With apologies, ASC crashed Safari, and recovery messed with the formatting of the following.
Okay, so this would best be in a DMZ or hosting the website elsewhere. This as hosting locally risks breaches behind the firewall. But if you’re mixing it all together with a server exposed to the ’net as I’d suspect, then this discussion is headed for some basic knowledge of IP and IP routing, and also some basic knowledge of Apache and its logs.
Apache can be set up in various ways including the built-in, various add-ons, and app packages such as MAMP, so I can’t point to a specific place or specific tutorial for your particular install, and the details of macOS and macOS Server (R.I.P.) have also varied over the years. I’ll assume you’re not running macOS Server here.
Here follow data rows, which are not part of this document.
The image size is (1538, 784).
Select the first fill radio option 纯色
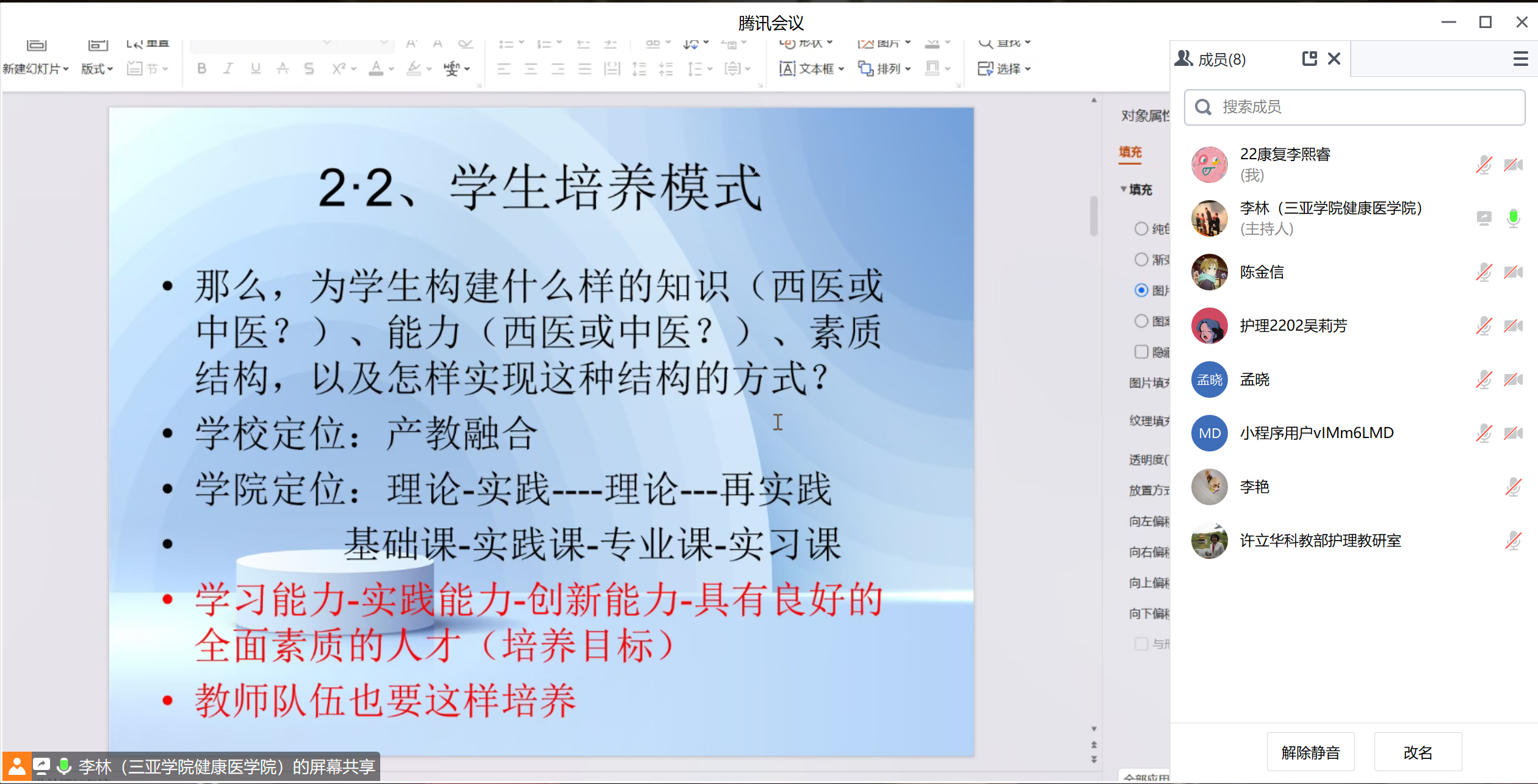click(1141, 229)
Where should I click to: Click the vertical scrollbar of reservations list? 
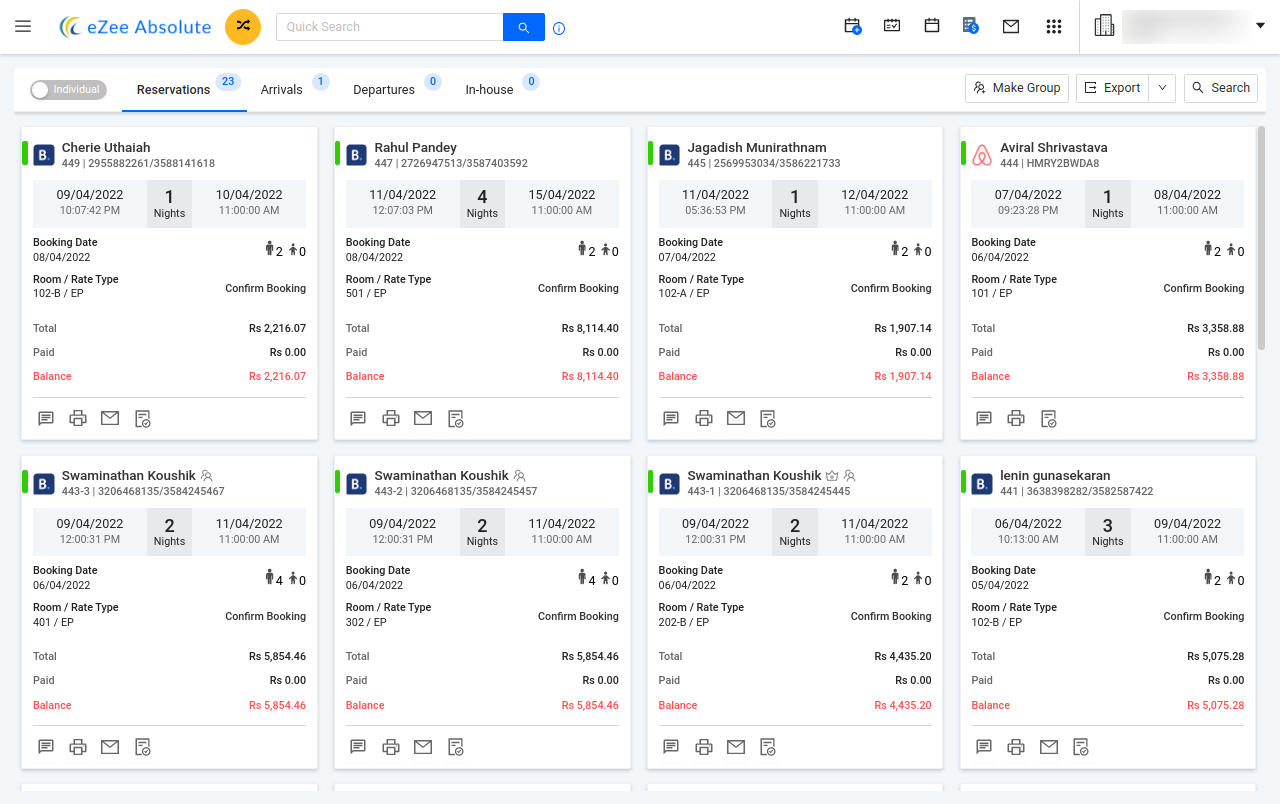click(1261, 240)
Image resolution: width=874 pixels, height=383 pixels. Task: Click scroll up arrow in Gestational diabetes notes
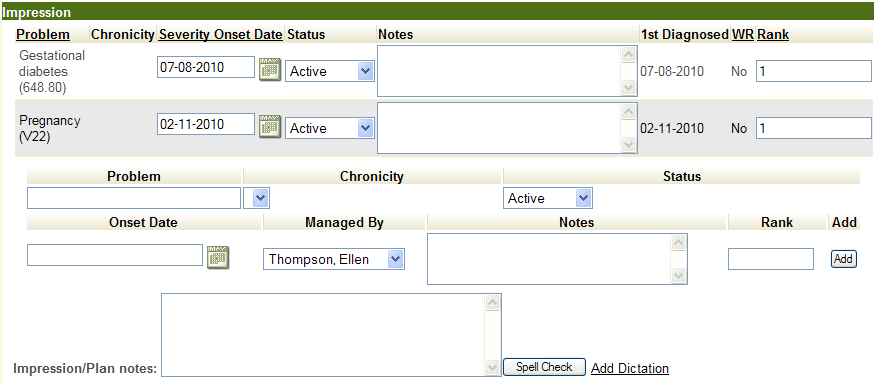click(629, 54)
If it’s the default macOS Apache install or something close to it, then start with the following commands:
which apachectl
which httpd
httpd -V
That should show you some generic app configuration information, as well as probably showing the path to the error log files.
If not, then look for your httpd.conf file — wherever that is in your install — and look for the error log location directive in that file.
The default location for that Apache configuration file with the macOS (not macOS Server!) built-in Apache is:
/etc/apache2/httpd.conf
Probably finding this directive referencing the error log:
ErrorLog "/private/var/log/apache2/error_log"
Okay. Hopefully you've found your particular error log, and looked in it for errors related to the TLS certificate or the connection, or whatever else might be (not) happening.
The following describes the TLS certificate setup:
https://getgrav.org/blog/macos-sequoia-apache-ssl
I’ll leave IP and DNS troubleshooting aside for the moment, but that may be your next stop.